Raise Corporate Taxes to Cut California’s Deficit, Policy Group Says

The move would create a more fair tax system and raise several billion dollars, according to a nonpartisan research group.
Raise Corporate Taxes to Cut California’s Deficit, Policy Group Says
The California Budget and Policy Center suggests making the corporate tax progressive, requiring companies earning the highest profits, like Apple, to pay more. Above, guests look at new iPhones at Apple headquarters in Cupertino, Calif., on Sept. 7, 2022. (Carlos Barria/Reuters)
Travis Gillmore
4/4/2024
Updated:
4/9/2024
0:00

With the state facing a budget deficit of approximately $73 billion, according to the Legislative Analyst’s Office, the California Budget and Policy Center—a nonpartisan public policy research nonprofit—is proposing increasing taxes on corporations to close the gap.

“Enhancing fairness in California’s corporate tax system has the potential to raise several billion dollars in additional revenue for the state,” the budget and policy center told The Epoch Times in an April 3 email. “In conjunction with other budget tools, these revenues could help prevent cuts to vital services, safeguarding the well-being of Californians struggling to make ends meet.”

In addition to creating a progressive tax structure for corporations, the organization is also suggesting that the state limit tax breaks for corporations and eliminate a “loophole” that allows companies to offshore profits.

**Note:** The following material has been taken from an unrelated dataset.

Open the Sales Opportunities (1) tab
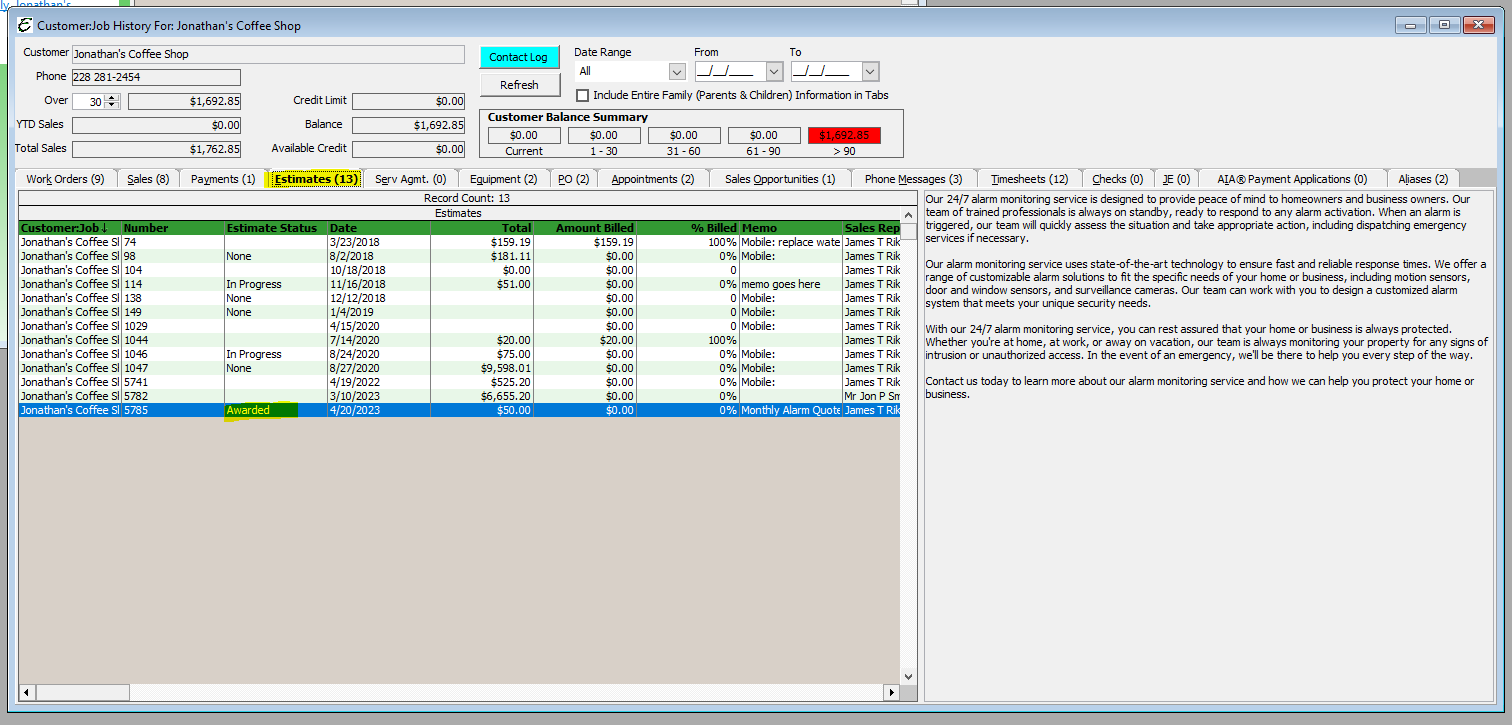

The amount of money generated by the changes would depend on the combination of policies adopted by the state, according to the group.

While some are concerned that raising taxes on businesses could reduce the number of companies that invest in the state and could drive existing businesses to other locations, the organization stated that taxes only represent a small fraction of expenses.

“It’s important to note that California corporate taxes constitute a very small share—just around 0.1%—of businesses’ expenses and are unlikely to be the primary determinant for corporations when choosing where to do business,” the policy center stated. “Moreover, since the portion of a corporation’s income taxed by California is based on the sales they make in the state, there is minimal incentive for them to move jobs out of the state if they want to continue capitalizing on California’s substantial customer base and robust economy.”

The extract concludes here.